Don't look for a big cotton increase around Marion, Ark., says Allen Helms, who farms and operates Crittenden Gin Co. “As a ginner, I'd like an increase in our area but I don't think it's going to happen. I do think farmers will go to reduced tillage where they can. This fuel situation has everybody scared. I don't see a lot of crops in our area being planted for the insurance, either,” he says.
“Last year was horrendous in our area. A lot of dryland cotton averaged 350 pounds per acre. That doesn't help the situation. I think we're going to see milo up drastically this year, even with high fertilizer prices. A lot of our dryland cotton acreage is now in wheat, also, and I don't think they're going to doublecrop that. So I'm a little perplexed when I hear how much of an increase in cotton acreage they're projecting for other areas,” Helms says.

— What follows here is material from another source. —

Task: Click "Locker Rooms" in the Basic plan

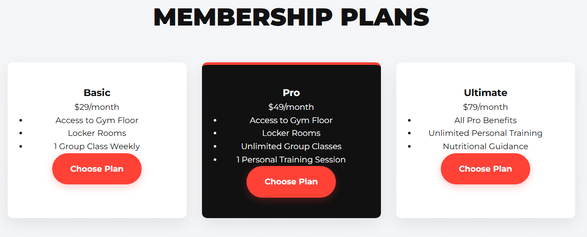Action: coord(97,133)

Corn and soybeans will likely remain the big crops in the Kenton, Tenn., area, where Tom Wade Jr. farms and operates a cotton gin. “I simply love the cotton business, but in our area people are getting out of cotton. Our gin has dropped from 20,000 bales a year to 5,000. If we get a year where cotton prices are 75 cents or 80 cents a pound, some people will start buying cotton equipment again. We're on the southern edge of the Corn Belt. I know corn acreage will be down some because of the price of nitrogen. But there'll be a lot of soybeans grown. It's the other alternative,” Wade says.
The unfavorable crop price scenario encourages Billy Barker, Dresden, Tenn., to intensify efforts in his dairy farm, where he currently milks 72 cows. He may cut back on soybean and corn acreage.

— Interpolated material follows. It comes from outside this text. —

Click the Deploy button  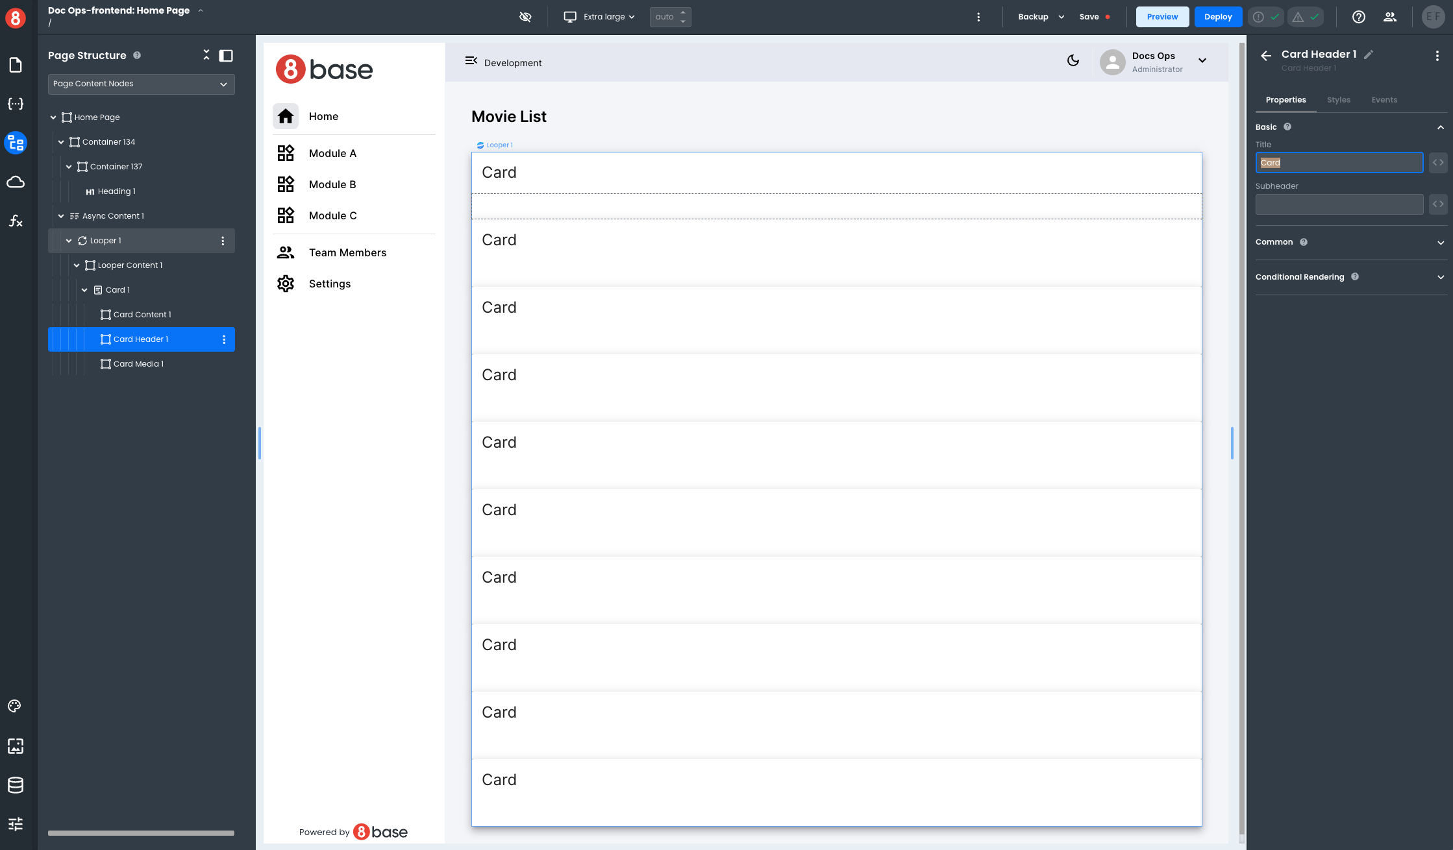click(1217, 17)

“I'm sure not sticking my neck out. If you look at how things are, it makes sense to concentrate on the dairy cows. If I have spare time, I'll play with my toys and go fishing. Right now if you asked me whether to put money in my tractor I use in tractor-pulls or in a speedboat or in the farm, I'd say that boat has about as much chance of making money as the farm,” Barker says.